Assessing the retrieval procedure of complex-valued forces from airborne pressure fields by means of DIC-based full-field receptances in simplified pseudo-inverse vibro-acoustics

Abstract

Lightweight structural components in many engineering fields can be severely excited by airborne pressure fields, becoming a concern for their structural dynamics and reliability. Nowadays, the quality reached by optical measurements, in contactlessly estimating - as maps of displacements over force - complex-valued full-field receptances, allows an accurate description of the structural dynamics in a broad frequency domain, without any numerical structural model. This is even more relevant for lightweight components, otherwise affected by potential distortions, coming from the inertia of more traditional transducers. High-speed DIC structural testing is here combined with acoustic propagation in direct and pseudo-invertable vibro-acoustic FRFs, obtained by the simple Rayleigh integral approximation, here re-formulated to take advantage of the experiment-based full-field receptances, when a force excites a vibrating surface, which radiates sound pressure into air and vice-versa.

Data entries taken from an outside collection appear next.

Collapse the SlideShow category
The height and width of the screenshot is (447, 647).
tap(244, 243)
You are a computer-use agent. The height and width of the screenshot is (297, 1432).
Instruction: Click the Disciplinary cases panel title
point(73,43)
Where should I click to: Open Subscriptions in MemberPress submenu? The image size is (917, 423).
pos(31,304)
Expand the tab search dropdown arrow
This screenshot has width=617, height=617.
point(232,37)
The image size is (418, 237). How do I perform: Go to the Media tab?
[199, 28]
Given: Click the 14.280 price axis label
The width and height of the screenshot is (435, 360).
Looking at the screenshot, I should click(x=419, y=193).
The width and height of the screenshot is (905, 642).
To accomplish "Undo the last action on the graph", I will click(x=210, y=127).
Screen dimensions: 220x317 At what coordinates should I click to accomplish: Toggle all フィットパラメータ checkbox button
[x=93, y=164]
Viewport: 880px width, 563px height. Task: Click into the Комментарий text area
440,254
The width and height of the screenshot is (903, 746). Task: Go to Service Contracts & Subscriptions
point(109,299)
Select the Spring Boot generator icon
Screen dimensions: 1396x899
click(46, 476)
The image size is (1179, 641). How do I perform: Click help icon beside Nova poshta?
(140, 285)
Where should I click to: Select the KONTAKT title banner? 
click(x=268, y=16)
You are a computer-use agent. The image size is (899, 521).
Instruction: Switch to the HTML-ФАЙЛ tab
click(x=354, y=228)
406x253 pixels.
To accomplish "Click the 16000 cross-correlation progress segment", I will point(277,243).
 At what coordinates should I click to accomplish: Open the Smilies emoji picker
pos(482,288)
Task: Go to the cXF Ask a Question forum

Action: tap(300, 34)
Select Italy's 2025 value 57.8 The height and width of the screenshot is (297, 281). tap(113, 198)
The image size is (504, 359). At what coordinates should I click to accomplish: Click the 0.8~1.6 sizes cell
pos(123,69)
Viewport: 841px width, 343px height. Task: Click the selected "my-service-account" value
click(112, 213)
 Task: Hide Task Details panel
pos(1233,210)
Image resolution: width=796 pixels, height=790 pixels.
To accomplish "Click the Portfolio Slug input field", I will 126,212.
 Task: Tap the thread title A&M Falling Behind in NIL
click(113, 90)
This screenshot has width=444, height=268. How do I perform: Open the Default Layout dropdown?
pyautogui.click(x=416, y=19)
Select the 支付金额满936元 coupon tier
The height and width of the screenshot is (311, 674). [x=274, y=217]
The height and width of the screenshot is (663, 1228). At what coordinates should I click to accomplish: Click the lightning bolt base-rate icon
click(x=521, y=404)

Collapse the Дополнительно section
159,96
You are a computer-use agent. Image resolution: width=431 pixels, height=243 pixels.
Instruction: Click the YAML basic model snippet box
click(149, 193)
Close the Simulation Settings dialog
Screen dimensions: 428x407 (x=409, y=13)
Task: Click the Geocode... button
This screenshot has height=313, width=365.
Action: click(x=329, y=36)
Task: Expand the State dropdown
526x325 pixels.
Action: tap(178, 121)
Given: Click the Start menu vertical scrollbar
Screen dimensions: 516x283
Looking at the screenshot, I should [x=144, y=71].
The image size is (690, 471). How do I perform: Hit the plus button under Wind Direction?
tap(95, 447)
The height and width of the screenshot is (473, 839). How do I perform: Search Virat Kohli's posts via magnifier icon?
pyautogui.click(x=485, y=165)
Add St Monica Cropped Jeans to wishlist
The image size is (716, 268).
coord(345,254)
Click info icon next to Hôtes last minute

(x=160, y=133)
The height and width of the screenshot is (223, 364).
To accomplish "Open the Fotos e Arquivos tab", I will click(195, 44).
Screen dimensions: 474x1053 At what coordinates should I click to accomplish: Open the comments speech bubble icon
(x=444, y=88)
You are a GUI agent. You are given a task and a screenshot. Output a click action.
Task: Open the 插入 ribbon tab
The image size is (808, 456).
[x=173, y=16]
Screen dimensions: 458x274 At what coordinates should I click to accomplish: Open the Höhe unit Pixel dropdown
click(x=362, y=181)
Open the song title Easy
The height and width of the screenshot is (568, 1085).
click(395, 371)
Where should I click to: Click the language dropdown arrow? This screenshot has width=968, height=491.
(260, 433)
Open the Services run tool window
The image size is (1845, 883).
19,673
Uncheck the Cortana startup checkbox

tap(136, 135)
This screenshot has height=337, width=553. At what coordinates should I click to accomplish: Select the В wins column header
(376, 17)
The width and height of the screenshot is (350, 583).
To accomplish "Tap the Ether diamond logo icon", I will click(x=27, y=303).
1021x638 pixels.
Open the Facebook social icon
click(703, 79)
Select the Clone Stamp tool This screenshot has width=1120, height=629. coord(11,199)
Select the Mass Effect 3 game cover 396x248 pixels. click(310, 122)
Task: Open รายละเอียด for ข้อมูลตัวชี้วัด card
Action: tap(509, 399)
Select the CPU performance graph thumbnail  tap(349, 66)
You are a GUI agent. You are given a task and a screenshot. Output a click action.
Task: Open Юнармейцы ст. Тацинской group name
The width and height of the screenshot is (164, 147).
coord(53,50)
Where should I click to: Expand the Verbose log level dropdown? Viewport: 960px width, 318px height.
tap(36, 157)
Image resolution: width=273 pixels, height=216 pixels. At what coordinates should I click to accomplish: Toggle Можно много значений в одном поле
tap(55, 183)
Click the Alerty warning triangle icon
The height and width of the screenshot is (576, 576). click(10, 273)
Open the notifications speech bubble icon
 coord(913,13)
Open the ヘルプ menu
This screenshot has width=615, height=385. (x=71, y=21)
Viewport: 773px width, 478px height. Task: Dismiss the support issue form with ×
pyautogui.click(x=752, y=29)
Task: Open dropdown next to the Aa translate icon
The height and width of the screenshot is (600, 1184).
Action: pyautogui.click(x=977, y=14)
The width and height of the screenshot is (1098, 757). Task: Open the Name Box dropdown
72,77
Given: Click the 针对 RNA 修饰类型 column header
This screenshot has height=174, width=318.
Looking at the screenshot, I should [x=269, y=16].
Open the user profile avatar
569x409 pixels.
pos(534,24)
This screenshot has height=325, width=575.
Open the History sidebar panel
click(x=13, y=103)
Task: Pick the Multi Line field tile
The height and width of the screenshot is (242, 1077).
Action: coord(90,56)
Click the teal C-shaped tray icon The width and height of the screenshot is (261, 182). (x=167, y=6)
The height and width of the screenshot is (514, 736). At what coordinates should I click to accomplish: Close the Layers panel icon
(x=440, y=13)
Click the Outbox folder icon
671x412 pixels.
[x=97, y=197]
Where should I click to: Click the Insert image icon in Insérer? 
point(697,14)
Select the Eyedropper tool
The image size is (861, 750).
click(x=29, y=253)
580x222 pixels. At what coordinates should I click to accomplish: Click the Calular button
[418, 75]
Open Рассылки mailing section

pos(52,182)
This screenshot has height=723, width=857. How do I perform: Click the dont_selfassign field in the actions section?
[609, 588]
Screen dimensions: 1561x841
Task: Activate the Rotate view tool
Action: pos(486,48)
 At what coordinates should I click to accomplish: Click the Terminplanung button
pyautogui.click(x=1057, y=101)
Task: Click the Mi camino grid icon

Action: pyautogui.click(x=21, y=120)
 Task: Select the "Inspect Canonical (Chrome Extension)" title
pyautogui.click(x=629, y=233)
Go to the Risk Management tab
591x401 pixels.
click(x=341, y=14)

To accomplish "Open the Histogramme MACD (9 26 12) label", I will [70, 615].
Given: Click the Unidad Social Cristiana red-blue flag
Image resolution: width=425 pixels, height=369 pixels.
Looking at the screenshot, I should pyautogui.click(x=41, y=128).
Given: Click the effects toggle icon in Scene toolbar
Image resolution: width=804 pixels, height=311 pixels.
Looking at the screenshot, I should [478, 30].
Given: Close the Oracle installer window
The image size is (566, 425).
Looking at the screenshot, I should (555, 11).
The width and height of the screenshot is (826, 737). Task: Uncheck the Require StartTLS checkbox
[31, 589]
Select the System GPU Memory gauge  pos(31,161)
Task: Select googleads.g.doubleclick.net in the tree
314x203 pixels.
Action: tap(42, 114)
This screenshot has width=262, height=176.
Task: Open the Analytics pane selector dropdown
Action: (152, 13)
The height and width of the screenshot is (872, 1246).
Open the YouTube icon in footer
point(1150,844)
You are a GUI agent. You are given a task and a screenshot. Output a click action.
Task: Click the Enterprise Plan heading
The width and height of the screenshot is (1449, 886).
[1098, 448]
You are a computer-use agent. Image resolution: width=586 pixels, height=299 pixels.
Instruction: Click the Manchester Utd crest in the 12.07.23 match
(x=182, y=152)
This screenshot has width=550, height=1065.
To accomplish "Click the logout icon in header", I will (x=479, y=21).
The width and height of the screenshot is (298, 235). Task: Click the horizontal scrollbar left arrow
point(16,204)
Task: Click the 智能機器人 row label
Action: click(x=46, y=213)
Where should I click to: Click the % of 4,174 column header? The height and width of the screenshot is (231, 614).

Starting from airborne pressure fields, known in their spectra, the pseudo-inverse vibro-acoustics aims at identifying the force, with a broad frequency band, which can be transmitted to the excitation locations, previously used in defining the vibro-acoustic FRFs in the direct problem. Extended details and considerations on this full-field receptance-based vibro-acoustic approximation are thoroughly provided, with special attention to its complex-valued nature, to numerical precision and to broad dynamics' excitation signature, thanks to the accurate DIC-based testing of a real thin plate.